Bill’s unconventional classroom echoes the motto.
Its shelves are stocked with assorted relics. Its walls are covered in murals. A shoebox houses a Native American skull discovered during an archaeological dig, and frames display dusty, dated newspapers.
Students donated many of the historic artifacts as part of a project in the 1980s to create a “living museum” at St. Joseph Central Catholic High School.
These days, however, the museum’s walls appear barren, as Bill has given away most of its contents to his beloved students this past month.
After more than half a century of teaching, Bill bid his classroom farewell Tuesday.
The renowned educator retired with 51 years of experience, all at St.

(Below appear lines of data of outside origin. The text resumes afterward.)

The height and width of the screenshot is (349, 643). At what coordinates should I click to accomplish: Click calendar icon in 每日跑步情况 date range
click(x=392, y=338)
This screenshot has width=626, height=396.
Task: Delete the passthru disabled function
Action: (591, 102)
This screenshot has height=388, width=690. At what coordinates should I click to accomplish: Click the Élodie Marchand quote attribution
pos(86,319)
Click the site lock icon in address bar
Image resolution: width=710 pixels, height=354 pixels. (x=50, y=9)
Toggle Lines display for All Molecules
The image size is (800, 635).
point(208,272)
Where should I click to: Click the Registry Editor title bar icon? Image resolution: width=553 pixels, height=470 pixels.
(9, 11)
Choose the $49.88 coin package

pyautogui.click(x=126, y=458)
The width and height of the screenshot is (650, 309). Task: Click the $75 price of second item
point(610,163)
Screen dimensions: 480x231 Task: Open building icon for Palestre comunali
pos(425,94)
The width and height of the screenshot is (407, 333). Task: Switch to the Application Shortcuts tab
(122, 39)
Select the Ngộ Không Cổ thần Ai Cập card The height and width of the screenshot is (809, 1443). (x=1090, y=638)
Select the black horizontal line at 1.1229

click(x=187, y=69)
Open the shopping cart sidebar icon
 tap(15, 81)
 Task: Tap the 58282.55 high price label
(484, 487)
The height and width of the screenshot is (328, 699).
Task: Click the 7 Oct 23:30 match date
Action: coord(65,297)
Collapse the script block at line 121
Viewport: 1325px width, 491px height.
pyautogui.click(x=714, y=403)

Joseph Central Catholic High School, his alma mater.
To celebrate the likely unprecedented accomplishment, the school’s staff and students hosted a surprise assembly in the school gymnasium Monday.
Bill’s wife, Jackee Smith, daughter Heather Smith and sister, Pat Bonnigson, attended the special occasion, too.
During the ceremony, principal Tim Cullen, one of Bill’s former students, commended his years of service. He estimated Bill taught more than 4,400 students spanning three generations during his time at the school.
A handful of them presented Bill with a basket of cards, from both past and present students.
City economic development director Joseph Smith read a proclamation from Mayor Jim Ellis declaring Tuesday “Bill Smith Day” in Fremont. Cullen also read a resolution from Sen. Sherrod Brown, D-Ohio, honoring Bill and informing him a flag will fly at the state capitol building in his name.
Bill then addressed and thanked his students, offering them a simple, powerful message: learn from the past, live in the present and plan for the future.
“He’s the best teacher I’ve ever had,” junior Monica Basquez said. “He’s a one-of-a-kind guy.”
During retirement, Bill said he plans to work outdoors, travel, read plenty of books and never stop learning. In October, he is expecting his first grandchild.
One of his greatest joys is when his former students tell him about the impact his classes had on their lives, he said.
“That’s better than any plaque or trophy,” Bill said. “Then you know you accomplished something.”